We present an analysis of the proximity effect in a sample of ten 2 Å resolution QSO spectra of the Ly \alpha forest at \langle z \rangle = 2.9 .
Rather than investigating variations in the number density of individual absorption lines we employ a novel technique that is based on the statistics of the transmitted flux itself .
We confirm the existence of the proximity effect at the > 99 per cent confidence level .
We derive a value for the mean intensity of the extragalactic background radiation at the Lyman limit of J = 3.5 ^ { +3.5 } _ { -1.3 } \times 10 ^ { -22 } ergs s ^ { -1 } cm ^ { -2 } Hz ^ { -1 } sr ^ { -1 } .
This value assumes that QSO redshifts measured from high ionization lines differ from the true systemic redshifts by \Delta v \approx 800 km s ^ { -1 } .

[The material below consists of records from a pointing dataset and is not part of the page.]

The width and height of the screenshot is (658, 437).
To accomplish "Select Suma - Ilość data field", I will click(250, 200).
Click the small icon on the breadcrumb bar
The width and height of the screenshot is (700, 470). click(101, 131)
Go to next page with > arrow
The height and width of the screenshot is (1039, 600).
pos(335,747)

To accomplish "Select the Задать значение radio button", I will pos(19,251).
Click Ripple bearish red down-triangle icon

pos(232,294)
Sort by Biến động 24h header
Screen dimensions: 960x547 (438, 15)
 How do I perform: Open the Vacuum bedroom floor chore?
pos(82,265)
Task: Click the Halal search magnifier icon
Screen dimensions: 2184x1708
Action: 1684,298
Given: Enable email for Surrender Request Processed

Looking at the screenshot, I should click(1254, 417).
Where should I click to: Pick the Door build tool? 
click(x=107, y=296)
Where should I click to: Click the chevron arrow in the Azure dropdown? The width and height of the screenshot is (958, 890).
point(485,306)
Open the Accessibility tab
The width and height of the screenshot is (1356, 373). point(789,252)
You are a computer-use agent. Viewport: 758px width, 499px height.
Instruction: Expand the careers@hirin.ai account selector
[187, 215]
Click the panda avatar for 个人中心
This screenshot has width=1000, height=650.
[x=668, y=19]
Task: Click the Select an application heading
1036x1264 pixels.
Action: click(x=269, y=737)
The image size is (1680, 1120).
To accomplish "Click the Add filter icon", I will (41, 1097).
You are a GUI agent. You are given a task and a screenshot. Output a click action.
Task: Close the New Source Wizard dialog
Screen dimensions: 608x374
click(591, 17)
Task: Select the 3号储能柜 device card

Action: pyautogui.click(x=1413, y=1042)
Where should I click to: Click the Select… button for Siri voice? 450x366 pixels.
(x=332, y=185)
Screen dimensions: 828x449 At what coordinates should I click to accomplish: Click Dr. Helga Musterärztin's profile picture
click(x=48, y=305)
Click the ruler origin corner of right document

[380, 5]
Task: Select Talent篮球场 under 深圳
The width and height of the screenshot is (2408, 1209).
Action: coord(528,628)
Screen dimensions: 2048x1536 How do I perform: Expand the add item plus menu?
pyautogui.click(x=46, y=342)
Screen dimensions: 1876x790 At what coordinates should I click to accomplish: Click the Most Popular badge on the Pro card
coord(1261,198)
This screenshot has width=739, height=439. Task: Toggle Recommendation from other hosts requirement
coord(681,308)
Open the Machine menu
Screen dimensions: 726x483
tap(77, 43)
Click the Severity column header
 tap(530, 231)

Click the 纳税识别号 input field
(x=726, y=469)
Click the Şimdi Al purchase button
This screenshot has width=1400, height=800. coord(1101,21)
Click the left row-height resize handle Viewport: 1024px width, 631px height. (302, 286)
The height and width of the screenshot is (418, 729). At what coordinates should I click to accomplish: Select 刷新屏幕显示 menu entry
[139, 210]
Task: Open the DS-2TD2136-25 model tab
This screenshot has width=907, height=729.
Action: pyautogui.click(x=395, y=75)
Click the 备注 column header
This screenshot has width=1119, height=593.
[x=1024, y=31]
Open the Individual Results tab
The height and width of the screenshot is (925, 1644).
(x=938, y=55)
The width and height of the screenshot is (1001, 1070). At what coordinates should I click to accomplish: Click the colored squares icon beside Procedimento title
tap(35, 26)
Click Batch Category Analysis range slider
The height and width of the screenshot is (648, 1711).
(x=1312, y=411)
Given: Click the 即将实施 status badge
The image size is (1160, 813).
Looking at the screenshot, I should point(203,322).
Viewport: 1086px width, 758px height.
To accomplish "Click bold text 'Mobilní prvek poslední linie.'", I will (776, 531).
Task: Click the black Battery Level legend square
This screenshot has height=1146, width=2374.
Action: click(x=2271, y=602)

We find evidence at a level of 2.6 \sigma that the significance of the proximity effect is correlated with QSO Lyman limit luminosity .
Allowing for known QSO variability the significance of the correlation reduces to 2.1 \sigma .

The QSOs form a close group on the sky and the sample is thus well suited for an investigation of the foreground proximity effect , where the Ly \alpha forest of a background QSO is influenced by the UV radiation from a nearby foreground QSO .
From the complete sample we find no evidence for the existence of this effect , implying either that J > 20 \times 10 ^ { -22 } ergs s ^ { -1 } cm ^ { -2 } Hz ^ { -1 } sr ^ { -1 } or that QSOs emit at least a factor of 1.4 less ionizing radiation in the plane of the sky than along the line of sight to Earth .
We do however find one counter-example .
Our sample includes the fortunate constellation of a foreground QSO surrounded by four nearby background QSOs .
These four spectra all show underdense absorption within \pm 3000 km s ^ { -1 } of the redshift of the foreground QSO .